#### WORK ITEM:
Copy the records below, substituting "Screen resolution" for each occurrence of "Image resolution" and keeping everything else the same.
[EXTRACTED ENTRIES]
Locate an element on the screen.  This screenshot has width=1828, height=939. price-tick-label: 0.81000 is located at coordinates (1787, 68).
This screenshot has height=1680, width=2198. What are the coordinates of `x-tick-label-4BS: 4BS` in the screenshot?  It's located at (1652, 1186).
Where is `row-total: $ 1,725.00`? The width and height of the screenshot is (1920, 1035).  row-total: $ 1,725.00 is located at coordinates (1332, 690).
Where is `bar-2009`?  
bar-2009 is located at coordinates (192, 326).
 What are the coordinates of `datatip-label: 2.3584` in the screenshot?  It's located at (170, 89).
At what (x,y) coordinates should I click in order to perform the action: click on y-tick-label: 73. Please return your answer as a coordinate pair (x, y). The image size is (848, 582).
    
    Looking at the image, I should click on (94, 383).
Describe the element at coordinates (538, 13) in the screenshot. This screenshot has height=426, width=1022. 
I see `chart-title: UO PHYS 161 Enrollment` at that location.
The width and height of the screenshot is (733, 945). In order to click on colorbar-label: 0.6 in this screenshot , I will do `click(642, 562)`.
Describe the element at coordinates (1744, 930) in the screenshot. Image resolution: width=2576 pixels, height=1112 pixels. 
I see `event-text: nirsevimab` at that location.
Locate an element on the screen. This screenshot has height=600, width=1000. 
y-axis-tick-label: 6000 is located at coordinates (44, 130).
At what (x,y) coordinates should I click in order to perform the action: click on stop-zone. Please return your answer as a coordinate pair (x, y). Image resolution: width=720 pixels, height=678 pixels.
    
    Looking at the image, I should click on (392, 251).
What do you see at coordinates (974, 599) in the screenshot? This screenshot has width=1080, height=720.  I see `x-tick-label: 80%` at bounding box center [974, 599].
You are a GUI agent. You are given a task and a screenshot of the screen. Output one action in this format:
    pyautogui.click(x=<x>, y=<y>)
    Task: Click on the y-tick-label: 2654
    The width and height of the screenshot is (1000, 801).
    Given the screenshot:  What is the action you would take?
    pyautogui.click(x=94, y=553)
[/EXTRACTED ENTRIES]
#### WRITTEN RESPONSE:
Locate an element on the screen.  This screenshot has width=1828, height=939. price-tick-label: 0.81000 is located at coordinates (1787, 68).
This screenshot has height=1680, width=2198. What are the coordinates of `x-tick-label-4BS: 4BS` in the screenshot?  It's located at (1652, 1186).
Where is `row-total: $ 1,725.00`? The width and height of the screenshot is (1920, 1035).  row-total: $ 1,725.00 is located at coordinates (1332, 690).
Where is `bar-2009`?  
bar-2009 is located at coordinates (192, 326).
 What are the coordinates of `datatip-label: 2.3584` in the screenshot?  It's located at (170, 89).
At what (x,y) coordinates should I click in order to perform the action: click on y-tick-label: 73. Please return your answer as a coordinate pair (x, y). The image size is (848, 582).
    
    Looking at the image, I should click on (94, 383).
Describe the element at coordinates (538, 13) in the screenshot. This screenshot has height=426, width=1022. 
I see `chart-title: UO PHYS 161 Enrollment` at that location.
The width and height of the screenshot is (733, 945). In order to click on colorbar-label: 0.6 in this screenshot , I will do `click(642, 562)`.
Describe the element at coordinates (1744, 930) in the screenshot. Screen resolution: width=2576 pixels, height=1112 pixels. 
I see `event-text: nirsevimab` at that location.
Locate an element on the screen. This screenshot has height=600, width=1000. 
y-axis-tick-label: 6000 is located at coordinates (44, 130).
At what (x,y) coordinates should I click in order to perform the action: click on stop-zone. Please return your answer as a coordinate pair (x, y). Screen resolution: width=720 pixels, height=678 pixels.
    
    Looking at the image, I should click on (392, 251).
What do you see at coordinates (974, 599) in the screenshot? This screenshot has width=1080, height=720.  I see `x-tick-label: 80%` at bounding box center [974, 599].
You are a GUI agent. You are given a task and a screenshot of the screen. Output one action in this format:
    pyautogui.click(x=<x>, y=<y>)
    Task: Click on the y-tick-label: 2654
    The width and height of the screenshot is (1000, 801).
    Given the screenshot:  What is the action you would take?
    pyautogui.click(x=94, y=553)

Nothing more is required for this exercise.